К пещере несли Ее на руках, увязая в глубоких сугробах. Я раздумно вспоминал: «Не так ли и предки наши уносили святыни свои в леса, в укромные места во дни татарского нашествия на Русь?»

В городе слух пошел о чуде – Владычица покинула собор! Да, воистину чудо! Ибо только сила Божия помогла нам спасти древнюю святыню русскую.

Около собора днем и ночью толпится народ. Его разгоняют ружейными залпами. Народ ощеривается и выходит из себя.

Когда из собора выносили иконы и бросали их на мостовую, произошла рукопашная. Народ с криком набрасывался на кощунников, вырывал у них иконы, а те, размахивая ручными гранатами, вопили:

– Ра-а-с-хо-дись, а то сейчас бабахнем!

Когда в соборе все было очищено, то там устроили пьянство с песнями и музыкой. Сказывали, что Чаша Господня, наполненная водкой, обносилась «вкруговую». Молодежь волочила по улицам иконы и распевала:

На пустыре Савва Григорьевич нашел икону преподобного Серафима Саровского, изрешеченную пулями.

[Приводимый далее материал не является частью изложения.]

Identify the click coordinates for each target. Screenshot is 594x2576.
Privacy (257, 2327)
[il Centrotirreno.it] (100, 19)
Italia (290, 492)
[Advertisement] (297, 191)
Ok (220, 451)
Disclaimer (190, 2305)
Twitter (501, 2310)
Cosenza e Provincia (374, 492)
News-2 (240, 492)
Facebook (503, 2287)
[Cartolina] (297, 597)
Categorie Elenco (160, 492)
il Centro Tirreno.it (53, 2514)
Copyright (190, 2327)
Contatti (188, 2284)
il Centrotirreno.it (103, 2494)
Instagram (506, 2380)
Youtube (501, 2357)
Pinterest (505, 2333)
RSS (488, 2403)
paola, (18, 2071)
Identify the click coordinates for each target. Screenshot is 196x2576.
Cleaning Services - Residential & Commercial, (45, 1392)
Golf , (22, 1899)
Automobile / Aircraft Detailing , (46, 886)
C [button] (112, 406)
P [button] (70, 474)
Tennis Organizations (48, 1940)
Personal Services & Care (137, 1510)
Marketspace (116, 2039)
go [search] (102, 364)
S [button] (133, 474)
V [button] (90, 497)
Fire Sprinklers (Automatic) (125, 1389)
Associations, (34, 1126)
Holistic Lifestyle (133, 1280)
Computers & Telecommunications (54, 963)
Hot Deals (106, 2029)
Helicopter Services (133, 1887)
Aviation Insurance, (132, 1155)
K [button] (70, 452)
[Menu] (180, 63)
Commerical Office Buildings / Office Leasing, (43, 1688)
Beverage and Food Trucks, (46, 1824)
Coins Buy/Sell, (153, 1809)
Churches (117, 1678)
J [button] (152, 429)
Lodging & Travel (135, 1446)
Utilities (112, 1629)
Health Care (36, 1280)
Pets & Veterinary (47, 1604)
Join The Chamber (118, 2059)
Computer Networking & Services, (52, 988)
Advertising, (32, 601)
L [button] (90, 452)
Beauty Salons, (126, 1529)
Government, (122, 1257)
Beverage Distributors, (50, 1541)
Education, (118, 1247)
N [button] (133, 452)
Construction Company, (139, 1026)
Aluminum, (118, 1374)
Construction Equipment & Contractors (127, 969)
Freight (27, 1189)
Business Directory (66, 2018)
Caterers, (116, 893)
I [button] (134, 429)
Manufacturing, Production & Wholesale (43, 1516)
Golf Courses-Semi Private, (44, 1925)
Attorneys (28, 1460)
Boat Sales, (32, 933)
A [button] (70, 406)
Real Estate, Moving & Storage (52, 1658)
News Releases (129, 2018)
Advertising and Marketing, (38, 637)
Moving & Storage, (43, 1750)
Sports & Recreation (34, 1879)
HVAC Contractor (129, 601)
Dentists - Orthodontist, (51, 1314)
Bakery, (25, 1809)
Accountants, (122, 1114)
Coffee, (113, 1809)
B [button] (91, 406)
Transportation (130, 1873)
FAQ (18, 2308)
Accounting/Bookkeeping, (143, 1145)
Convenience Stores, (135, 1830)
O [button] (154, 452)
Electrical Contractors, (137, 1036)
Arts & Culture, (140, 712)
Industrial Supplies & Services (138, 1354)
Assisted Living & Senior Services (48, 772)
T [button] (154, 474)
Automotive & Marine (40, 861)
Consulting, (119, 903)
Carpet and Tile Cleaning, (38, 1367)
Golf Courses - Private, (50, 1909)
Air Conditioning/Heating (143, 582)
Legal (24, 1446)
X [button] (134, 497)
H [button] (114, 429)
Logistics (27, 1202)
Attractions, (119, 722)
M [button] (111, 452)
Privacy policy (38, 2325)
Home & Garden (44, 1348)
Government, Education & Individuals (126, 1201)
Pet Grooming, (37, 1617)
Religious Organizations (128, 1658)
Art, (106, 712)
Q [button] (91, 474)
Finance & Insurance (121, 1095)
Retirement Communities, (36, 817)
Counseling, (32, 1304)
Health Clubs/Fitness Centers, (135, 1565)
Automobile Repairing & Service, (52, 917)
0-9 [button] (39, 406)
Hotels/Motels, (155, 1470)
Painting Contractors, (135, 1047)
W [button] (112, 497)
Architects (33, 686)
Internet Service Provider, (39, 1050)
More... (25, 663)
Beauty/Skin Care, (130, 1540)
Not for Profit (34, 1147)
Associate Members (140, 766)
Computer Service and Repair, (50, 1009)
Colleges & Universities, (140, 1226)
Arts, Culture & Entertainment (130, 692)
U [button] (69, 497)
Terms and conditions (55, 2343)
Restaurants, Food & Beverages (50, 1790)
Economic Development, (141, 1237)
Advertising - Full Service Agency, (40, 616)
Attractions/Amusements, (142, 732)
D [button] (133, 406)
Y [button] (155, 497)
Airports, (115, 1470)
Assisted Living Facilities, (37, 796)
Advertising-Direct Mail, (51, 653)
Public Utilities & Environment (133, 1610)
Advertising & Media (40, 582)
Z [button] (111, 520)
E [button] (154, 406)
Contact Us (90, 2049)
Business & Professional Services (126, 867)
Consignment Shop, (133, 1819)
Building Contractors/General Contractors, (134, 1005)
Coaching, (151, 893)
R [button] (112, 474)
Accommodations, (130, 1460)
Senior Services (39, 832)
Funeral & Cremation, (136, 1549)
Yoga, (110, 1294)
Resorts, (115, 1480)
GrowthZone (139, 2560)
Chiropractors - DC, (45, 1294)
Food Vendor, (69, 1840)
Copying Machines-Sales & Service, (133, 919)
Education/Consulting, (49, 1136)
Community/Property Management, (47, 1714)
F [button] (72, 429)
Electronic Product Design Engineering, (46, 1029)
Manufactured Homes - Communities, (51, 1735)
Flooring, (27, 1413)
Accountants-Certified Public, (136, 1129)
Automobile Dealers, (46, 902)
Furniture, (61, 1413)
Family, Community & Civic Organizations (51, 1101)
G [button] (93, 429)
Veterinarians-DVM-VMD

Много горьких дорог прошло с того времени, когда мне вновь удалось найти свои записи и склониться над ними.

…Недолго пришлось нам собираться в подземной церкви. Нас выследили. На Крестопоклонной неделе, во время выноса креста, пред нами предстали они…

Два рослых, дурно пахнувших солдата с заломленными на затылок папахами, с неумолимыми дикими руками тяжело подошли ко мне и связали меня веревками. Мне не дали снять с себя ризы – так и повели в полном священническом облачении. Паству мою, по счастью, не тронули, и она сопровождала меня со слезами и стенаниями. Пробовали защитить меня, но им угрожали ручными гранатами. Меня тревожила мысль: догадаются ли пасомые мои спасти чудотворную икону Богоматери? Тревога моя, видимо, передалась Савве Григорьевичу. Он издали, из темноты, крикнул мне:

– Не беспокойся!..

Легко мне стало, словно Бог возглаголал из лесной чащи.

В одном месте, на леденице, я поскользнулся и упал. Солдаты засмеялись, не помогли мне подняться, а схватились за край веревки и с песней «Эй, дубинушка, ухнем» волоком потащили меня по земле.

Я весь избился и окровянился. Потом они пожалели меня и подняли.